Pretexting Is Lying

Pretexting Is Lying

  • Submitted By: meatus
  • Date Submitted: 08/06/2010 8:44 PM
  • Category: Philosophy
  • Words: 1997
  • Page: 8
  • Views: 483

For the Greater Good
Aren’t we humans a strange bunch? I wonder how many other words have been created because we do not like the associations we have made with their meanings. Pretexting sounds much better than lying. Pretexting is lying. It does not matter whether you intentionally let someone create their own falsehood or you create it for them, it is deception. The real question is not whether Patricia Dunn instructed Hewlett Packard’s lawyers in the methods of investigation. Whether she was actually told what they would be doing is almost irrelevant. She knew a logical course of action would include searching for phone records; phone records which not normally just given out without legal justification. The real question is should she have been forced to resign because of her actions? I’m of the opinion that she should have lost her position. Whether she should have been forced out or resigned is inconsequential. She was the Chairman of the Board of Directors of Hewlett-Packard. That position and few others within the company are accountable for what happens in the company. Therefore, in some ways, she is a scapegoat.
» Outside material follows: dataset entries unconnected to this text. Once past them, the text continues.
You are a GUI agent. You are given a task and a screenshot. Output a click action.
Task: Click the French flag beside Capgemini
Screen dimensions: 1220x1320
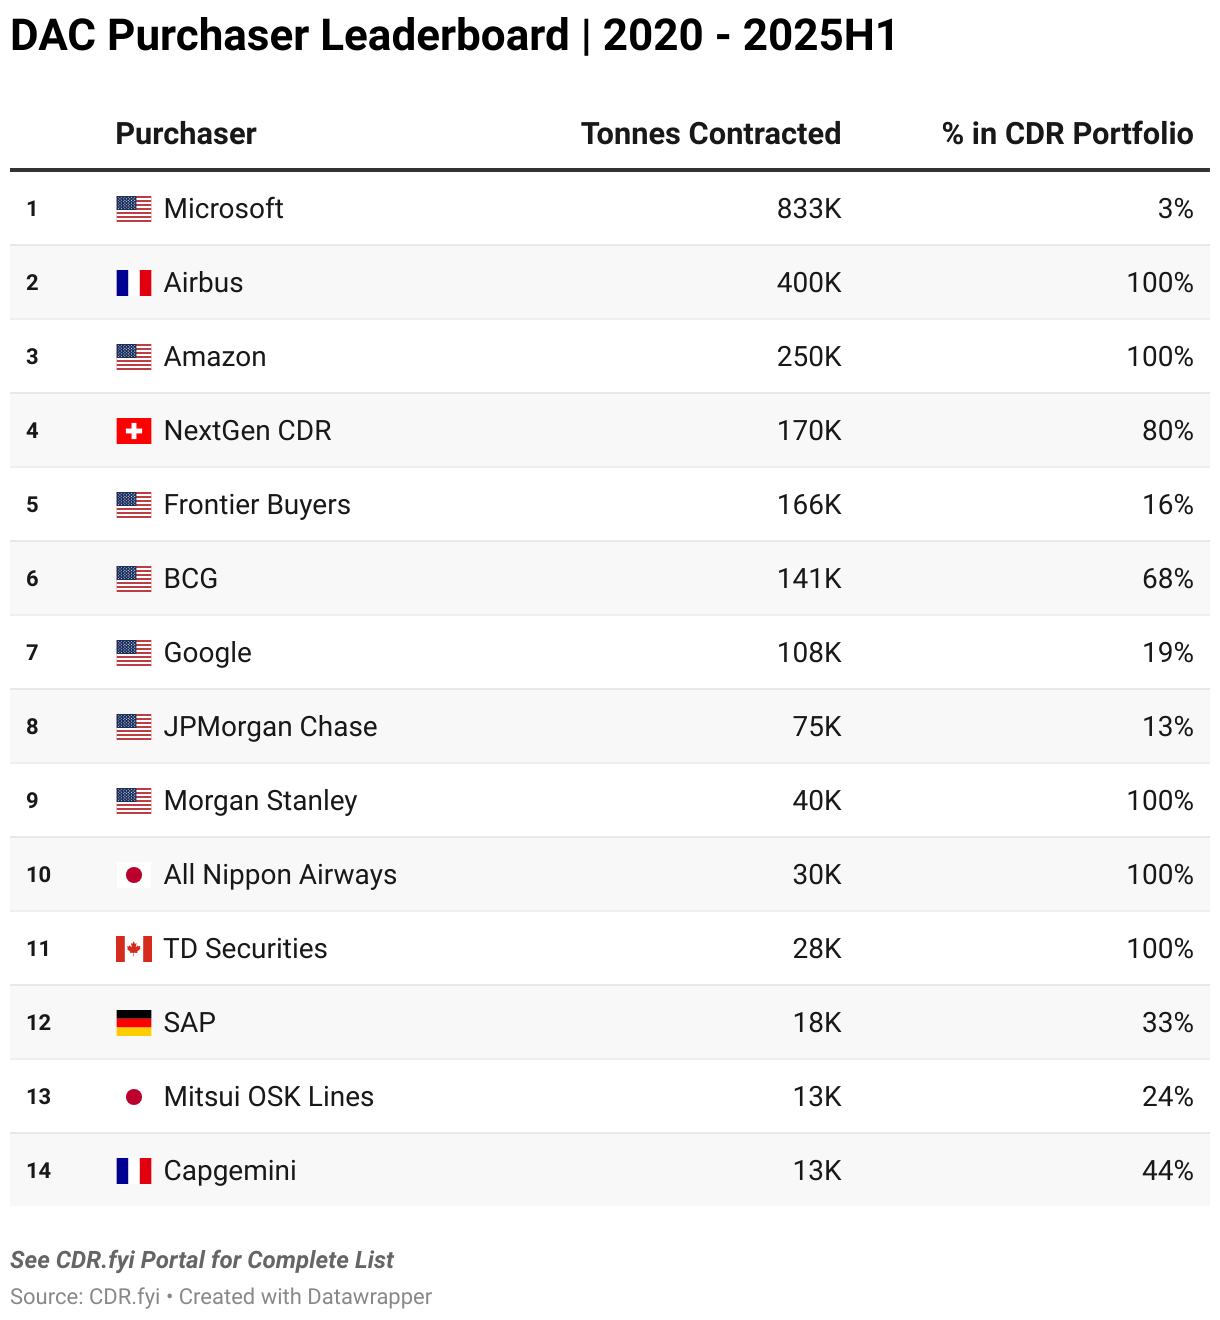[x=134, y=1171]
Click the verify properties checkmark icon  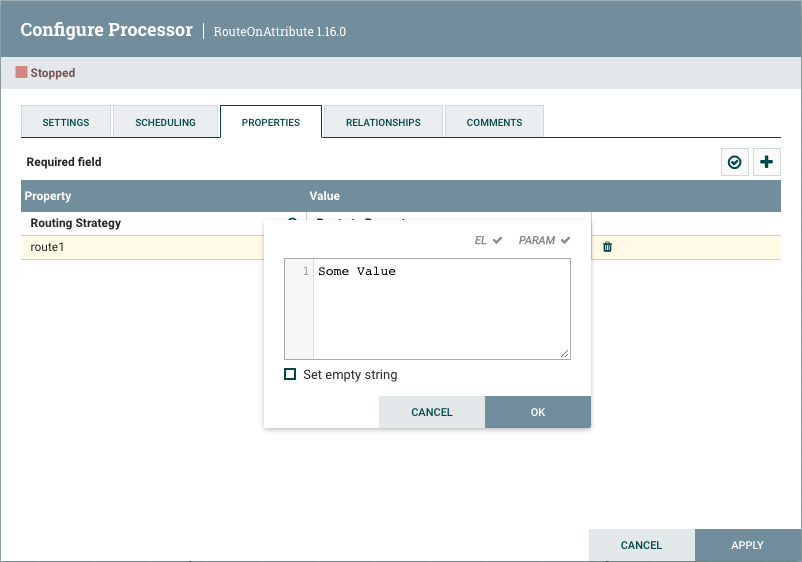735,162
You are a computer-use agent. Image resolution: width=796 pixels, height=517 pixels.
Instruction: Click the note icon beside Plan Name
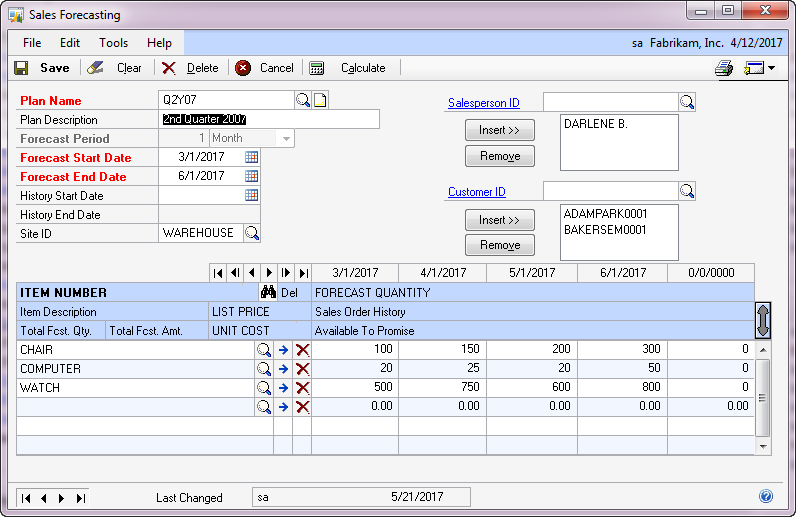point(320,100)
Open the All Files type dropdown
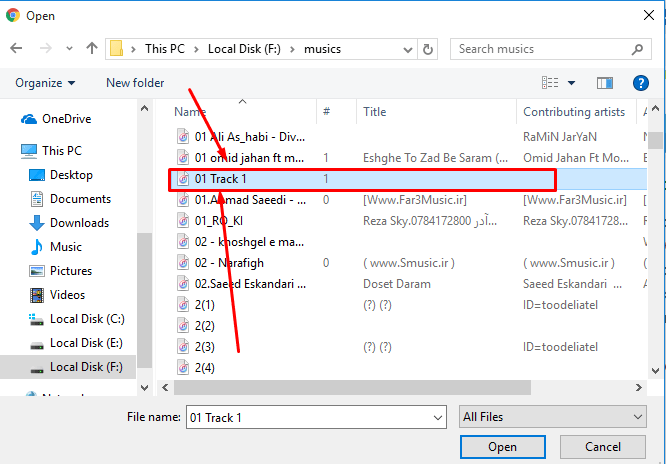This screenshot has height=464, width=666. 552,417
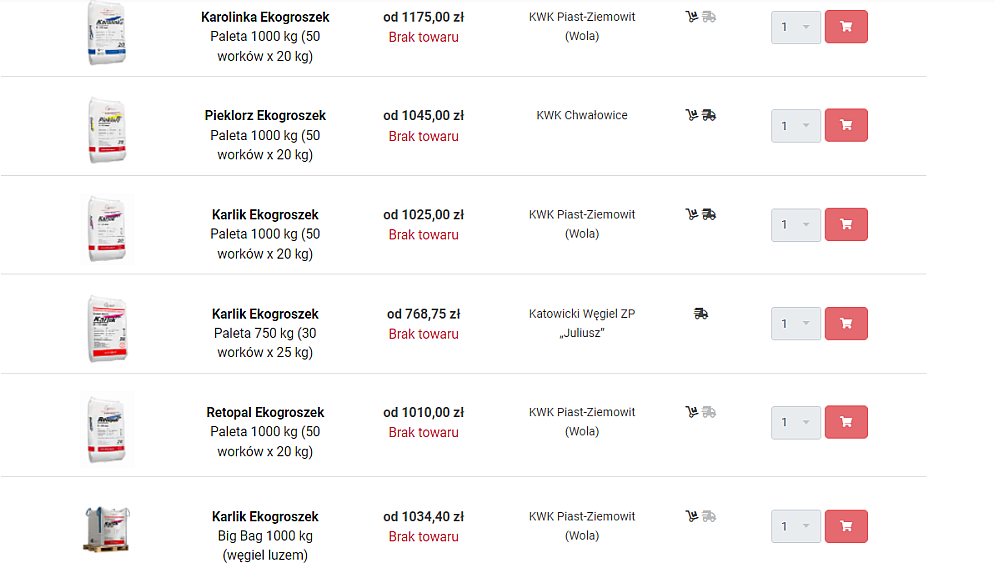The image size is (995, 568).
Task: Click pickup forklift icon in Retopal row
Action: click(x=692, y=412)
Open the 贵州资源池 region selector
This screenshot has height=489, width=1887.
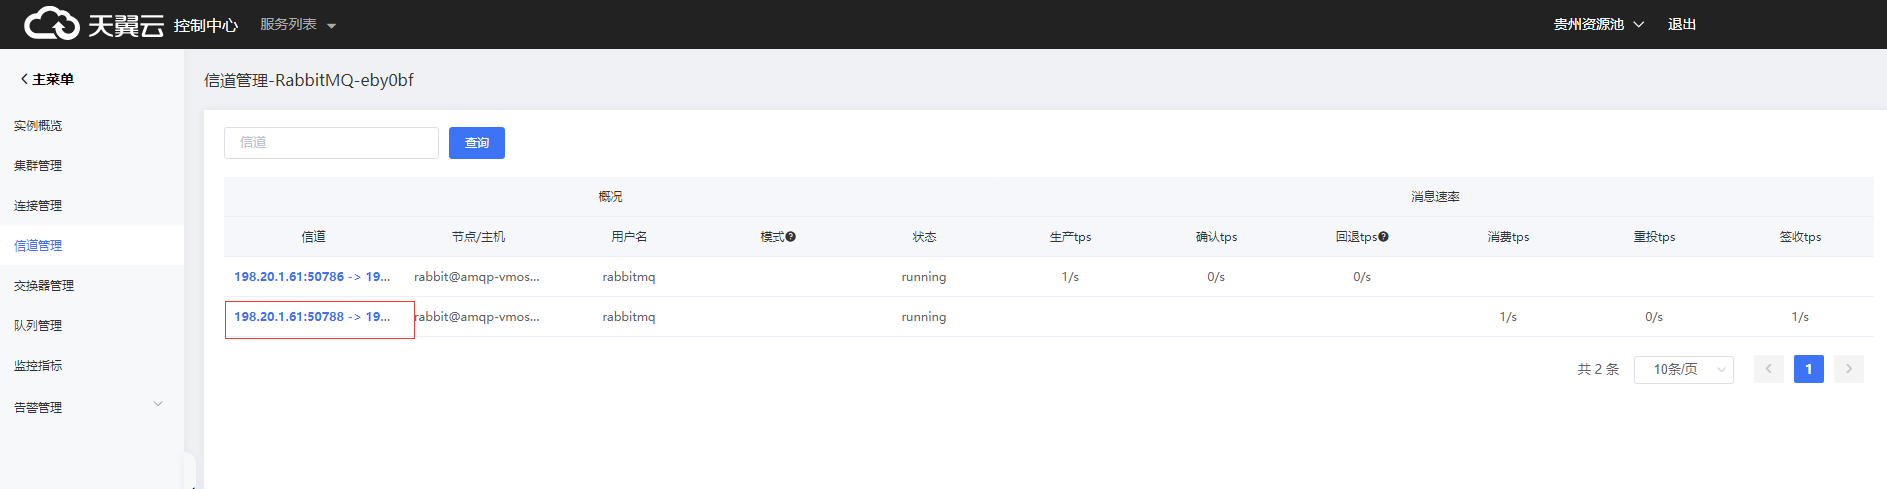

However, I will show how for the greater good of the company and for a larger number of people that she needed to be held responsible for her actions.
The players in this modern day drama are many; however those whose roles are critical to our purposes are only a few. Obviously, Patricia Dunn as the Chairman of the Board of Directors and Tom Perkins, one of the directors both take center stage. The background information of the case is laid out by David A. Kaplan in his Newsweek article. In it he states:
(Hewlett-Packard) has now admitted to spying on its own directors' personal phone records in order to root out a leaker. It did so by using private investigators who engaged in "pretexting"--calling up phone companies and impersonating directors seeking their own records. HP late last week additionally admitted to spying...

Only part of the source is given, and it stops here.